Remember one-up-man-ship? Like when you could stick it to someone by showing him/her that you had it worse in your day? You know, the kind of thing that spawned old jokes like:
‘Man we had it bad – the rats in our apartment were bigger than cats!’
‘Rats? We didn’t have no rats in our apartment – the cockroaches ate them all.’
At one time, this approach spawned a few comedy sets where the comic would look at the audience and say something like: ‘He was stupid!’ (or whatever) and the audience would be encouraged to shout out: ‘How stupid was he?’ Then they’d get: ‘He was so stupid he…’ Fill in an outrageous example and get the laugh.
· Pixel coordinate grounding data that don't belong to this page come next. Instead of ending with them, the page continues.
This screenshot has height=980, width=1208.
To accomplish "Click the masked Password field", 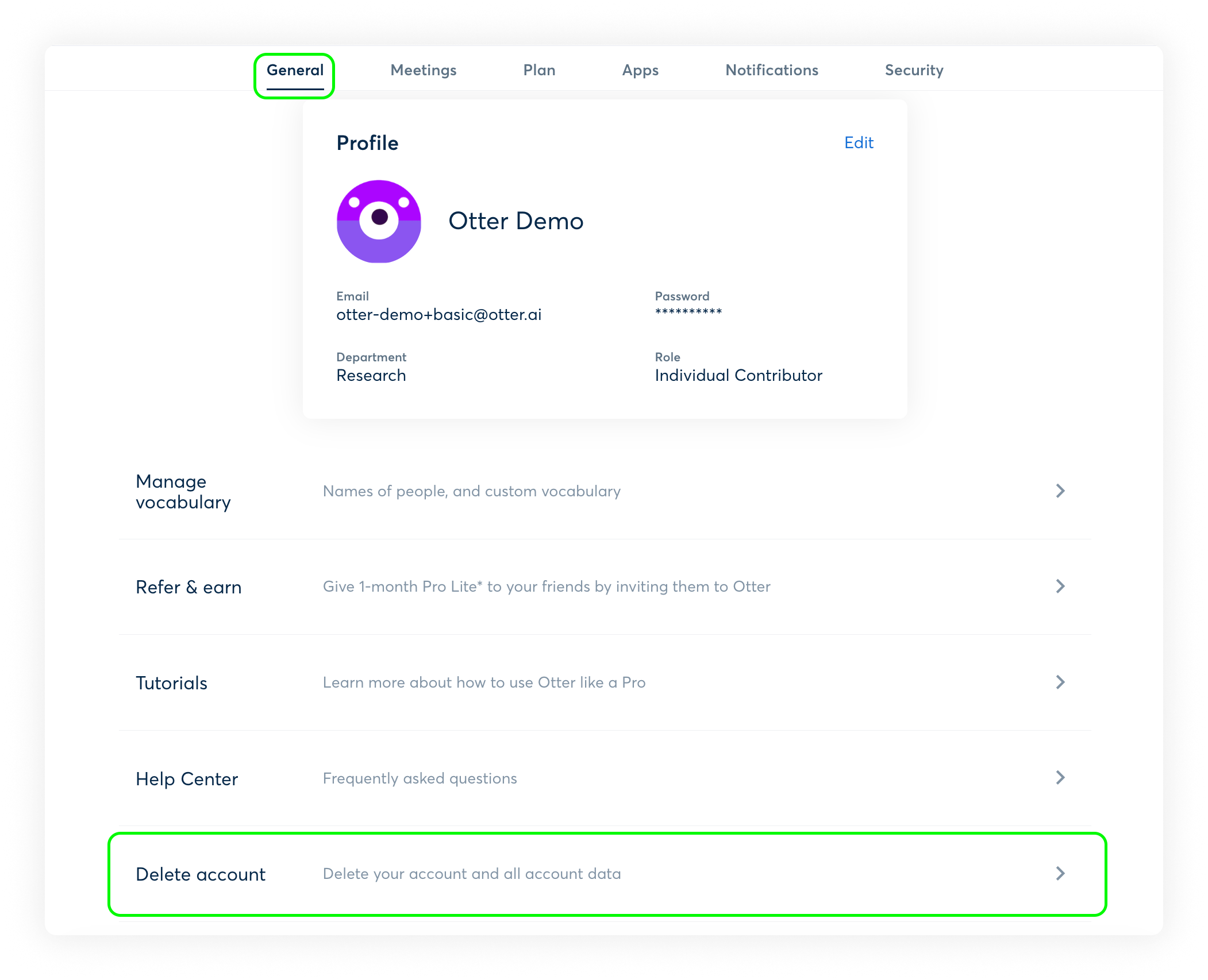I will click(688, 311).
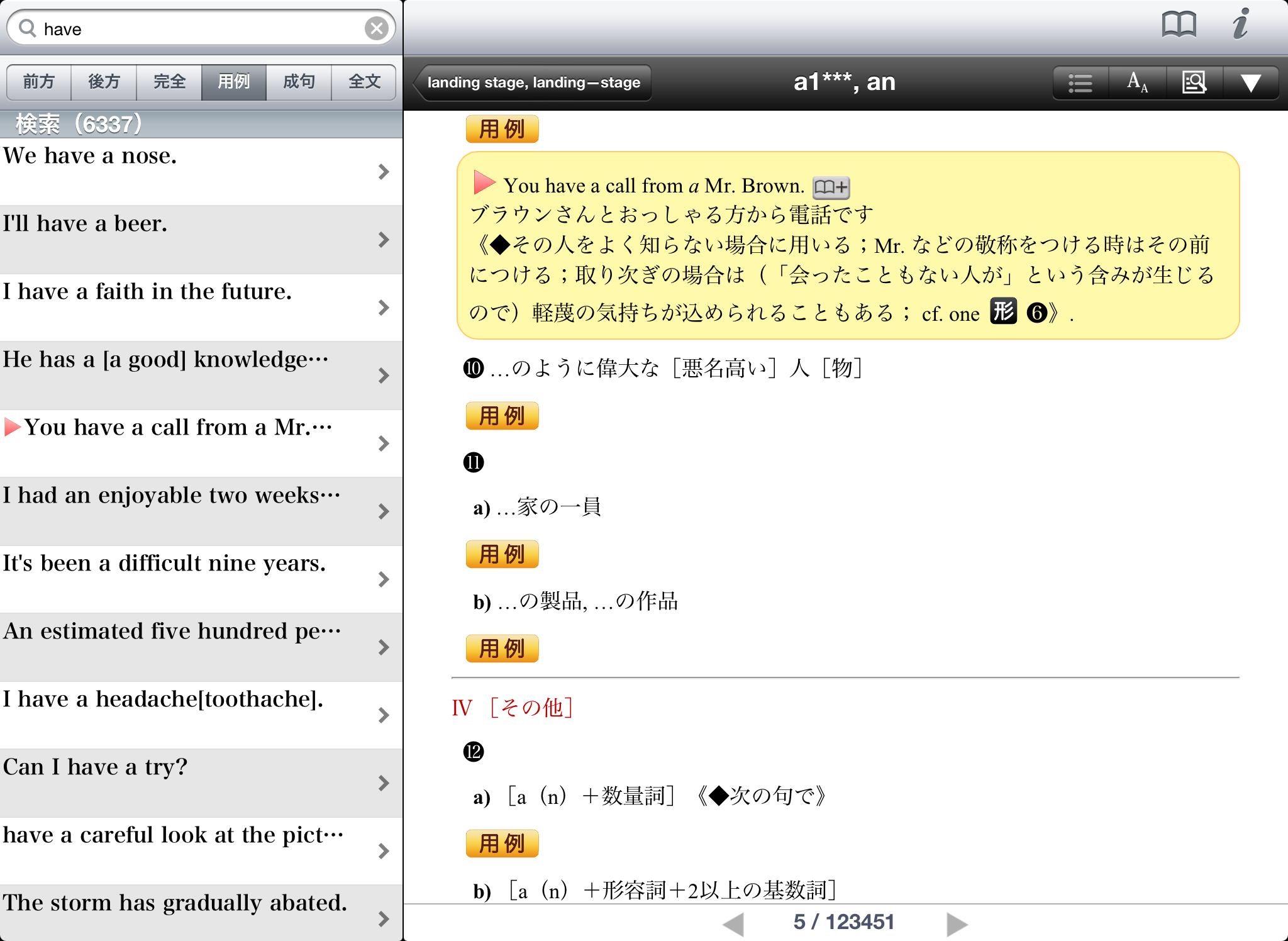Go back to landing stage entry
Viewport: 1288px width, 941px height.
[x=533, y=82]
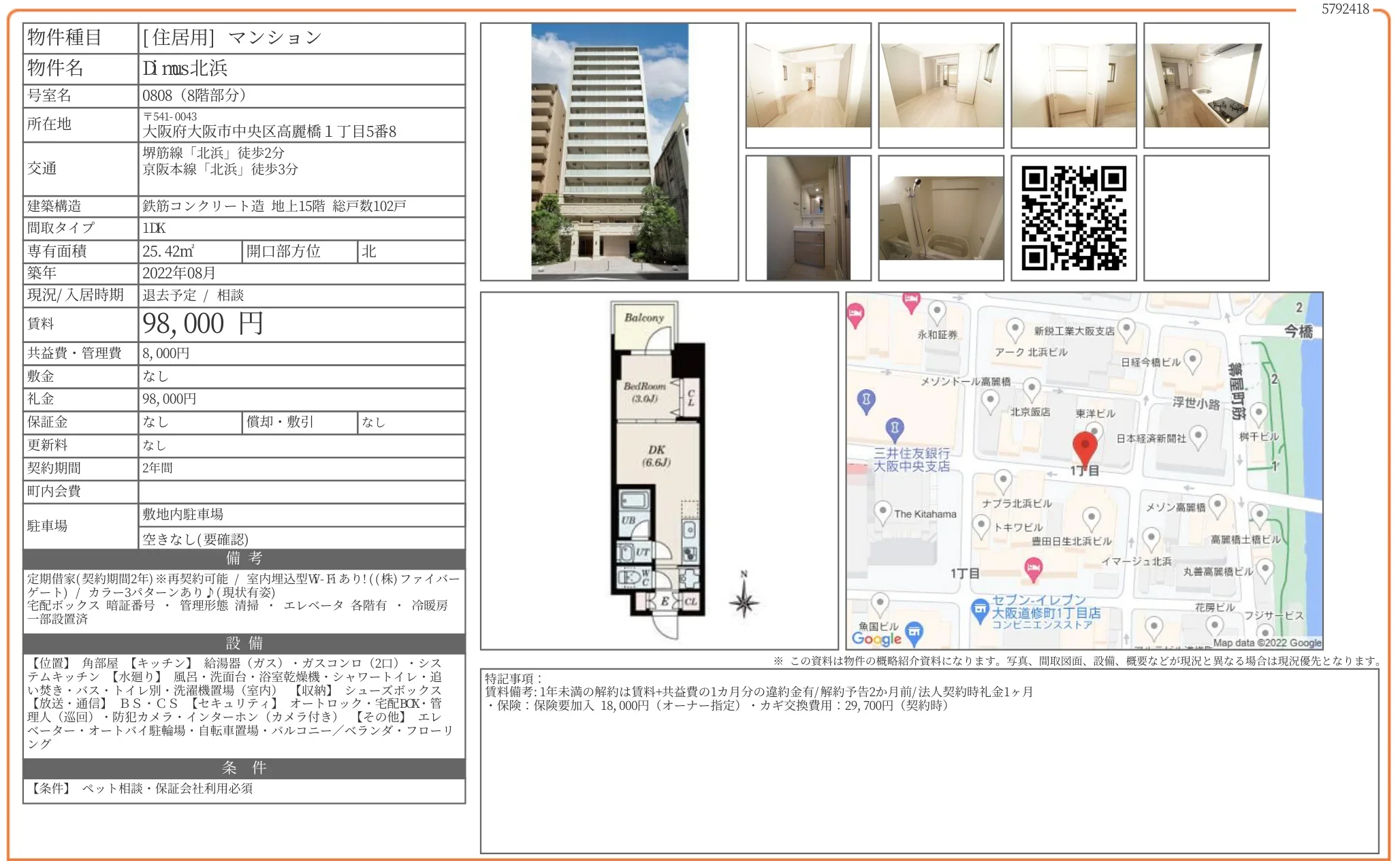Open the washroom vanity photo
This screenshot has width=1400, height=861.
click(x=808, y=218)
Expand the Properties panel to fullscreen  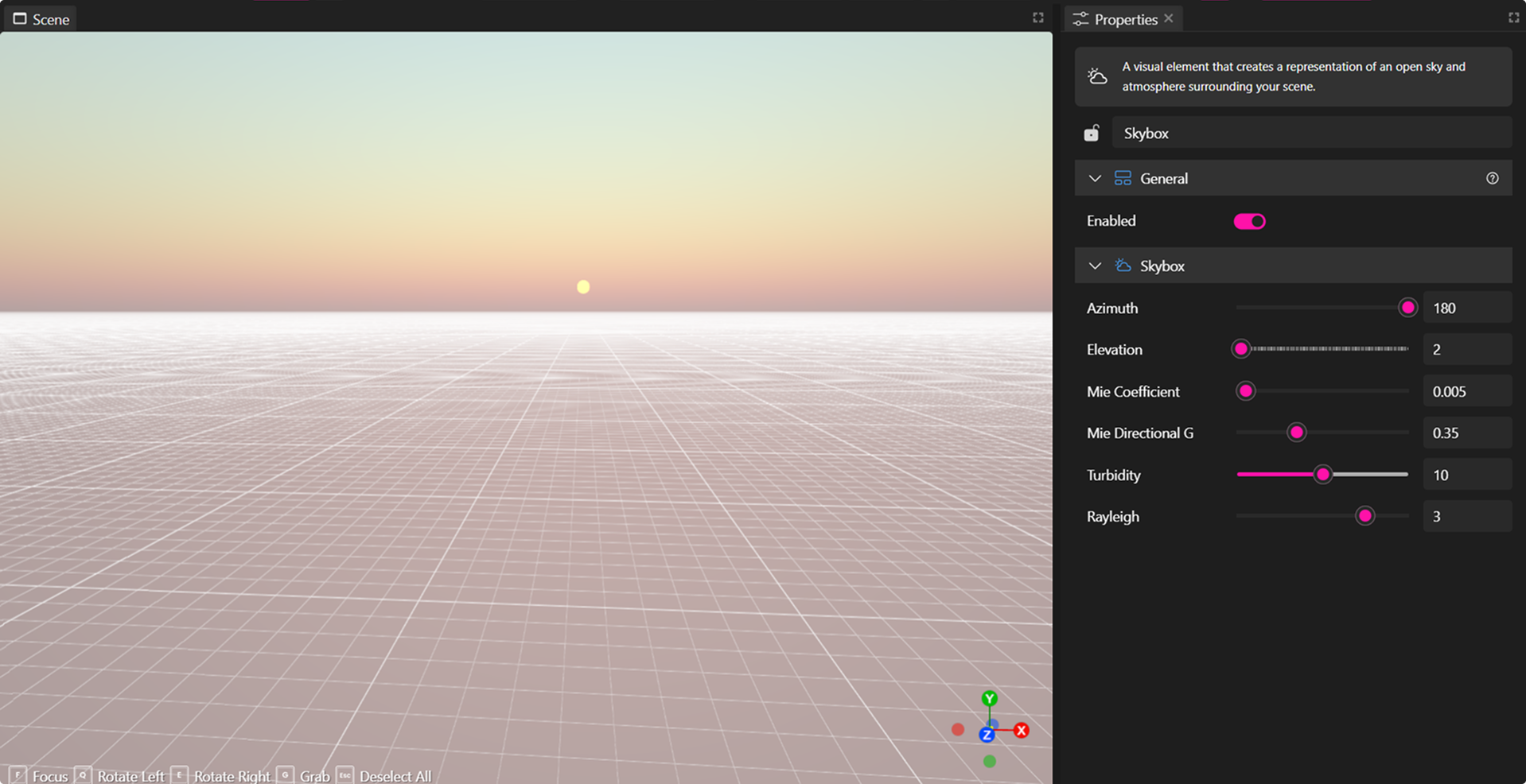tap(1513, 17)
If you’re wondering what triggered this little foray down memory lane, it’s due to a book a read lately about writing. If you’re new to my blog you may have missed the fact that I spend endless hours writing novels. I have three in various stages of construction and, since my only training in writing was what everybody got in school, I’m also spending time learning more about the craft of writing by… reading books. There are lots of titles out there and I’ve read a few things that weren’t too helpful. Then someone put me on to a book by Les Edgerton called ‘Hooked’ (Writer’s Digest Books, 2007).
This is a great text – a must read for anyone interested in writing fiction – or at least interested in writing fiction that might sell. It’s full of solid advice on structure and the elements that go into successful stories. If you haven’t ever taken courses on writing (or even if you have), this book will help you look at your work in a new way and provide guidance that will make your writing better – and it’s entertaining.
In fact, the only thing that didn’t have me completely entranced was the occasional example the author chose to illustrate his ideas. A case in point came from a discussion of the importance of opening sentences, critical in getting anyone to read your story (this includes agents and publishers of course). Edgerton came up with an opening from one of his own short stories as one of the examples of opening sentences that would ‘hook’ the reader. Here it is: ‘He was so mean that wherever he was standing became the bad part of town.’
I read this and instantly thought that someone, just before the beginning of his story, had said: ‘He was mean’ and the audience shouted back: ‘How mean was he?’ My reaction rather undermined Edgerton’s point – unless I took it as a negative example. But even if his choice didn’t work for me, I still have to say that Edgerton’s book had me hooked.
TL; DR (note the ; Brendan – I’m listening!)
He was so mean… go ahead, give it a try.